Le YouTuber Arif Kocabıyık, visé par une interdiction de sortie du territoire, a été interpellé au poste-frontière de Kapıkule alors qu’il était dissimulé sous la remorque d’un camion afin de passer en Bulgarie. Kocabıyık et le chauffeur du camion, Muhterem Altıntaş, ont été placés en garde à vue.
Lors des contrôles effectués dans le cadre de l’enquête menée par le parquet du procureur de la République d’Edirne, Kocabıyık ainsi que Shayan Peiman Samadi, ressortissant iranien, ont été retrouvés sous la remorque. Il a été établi que Kocabıyık faisait l’objet d’une interdiction de sortie du territoire pour « insulte au président de la République ». Il a été indiqué que l’enquête sur l’incident se poursuivait.
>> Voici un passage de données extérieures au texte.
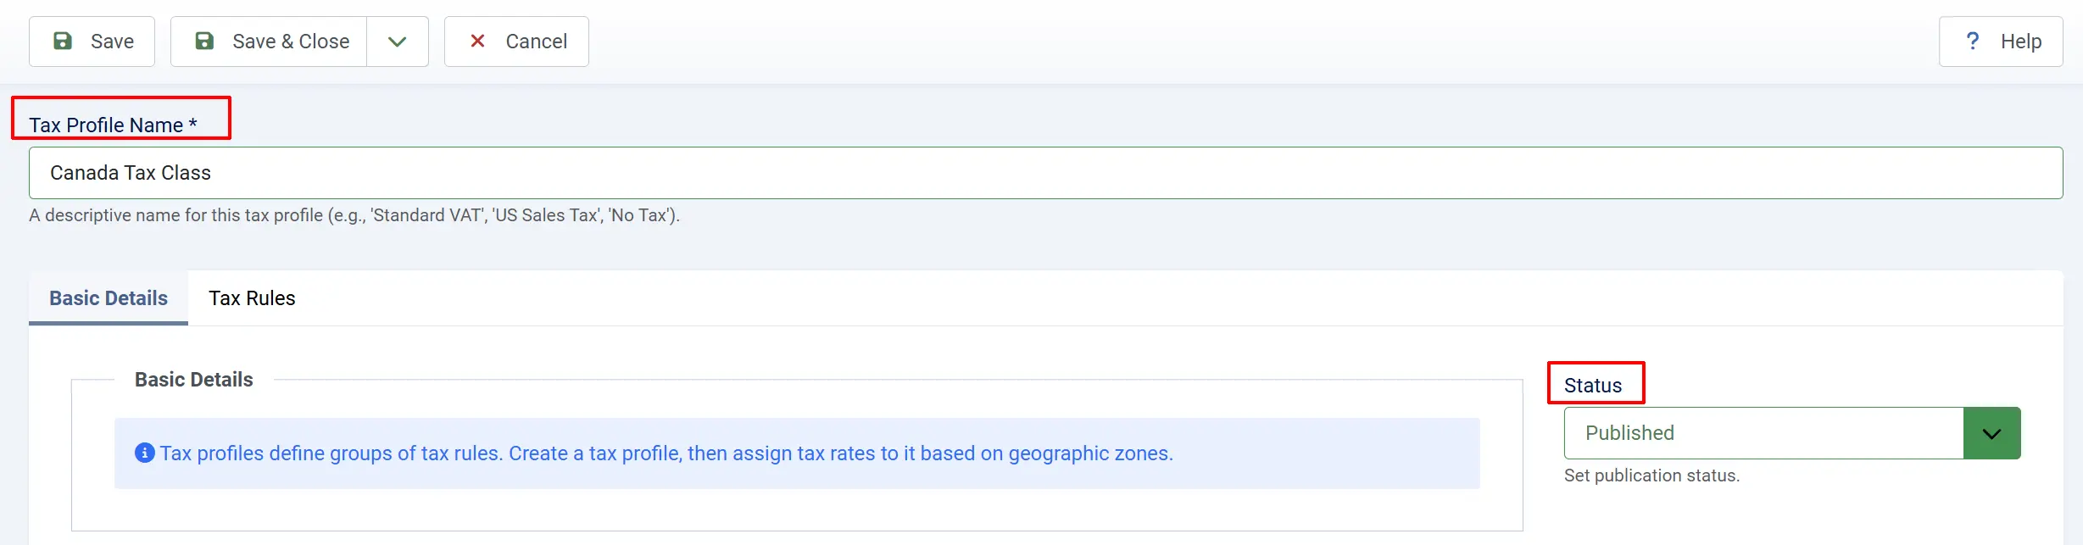Click the green chevron on Status select

click(x=1992, y=433)
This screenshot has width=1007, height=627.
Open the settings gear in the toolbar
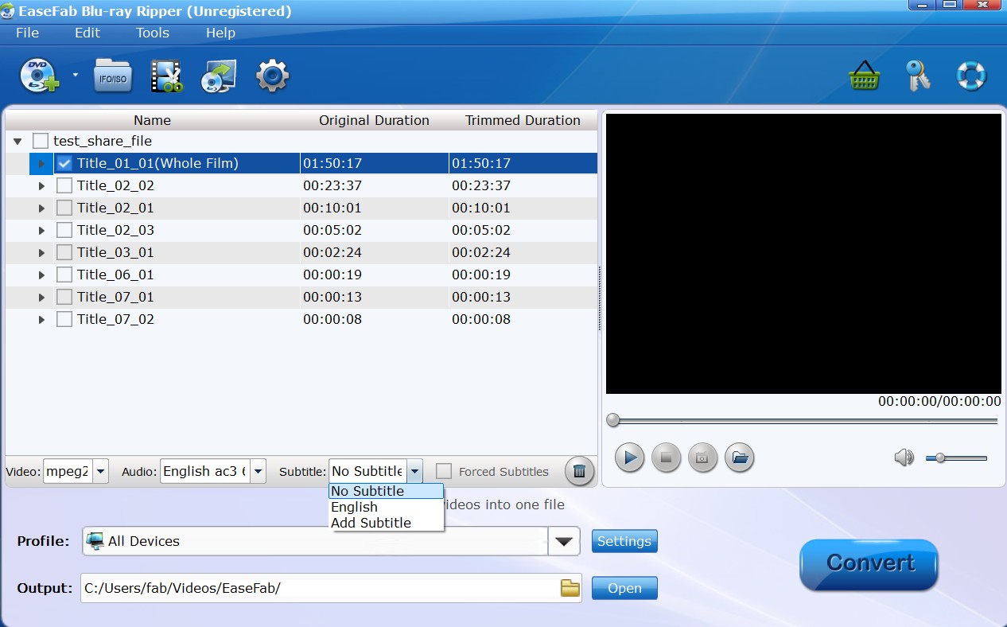[272, 74]
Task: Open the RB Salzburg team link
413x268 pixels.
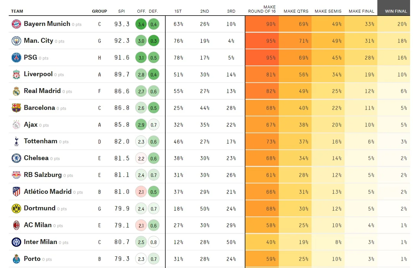Action: (43, 175)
Pourquoi est-ce important ?
Cette évolution montre concrètement comment l’interdiction de sortie du territoire appliquée en raison d’une accusation d’insulte au président de la République se traduit lors des contrôles aux frontières. La manière dont Kocabıyık a été interpellé soulève, au-delà de la procédure existante, la question de la manière dont la tentative de franchir la frontière dissimulé sera évaluée sur le plan juridique. Le placement en garde à vue du chauffeur du camion montre également que l’enquête englobe d’autres personnes ayant joué un rôle dans le passage. En revanche, le lien entre le ressortissant iranien Samadi, retrouvé sous la remorque, et l’incident, ainsi que la question de savoir si une quelconque mesure a été prise à son encontre, ne sont pas précisés. Le fait que ces informations reposent sur le communiqué du parquet du procureur de la République d’Edirne présente le cadre officiel de l’incident, tandis que l’issue des gardes à vue et les mesures juridiques qui seront prises dans le cadre de l’enquête restent incertaines.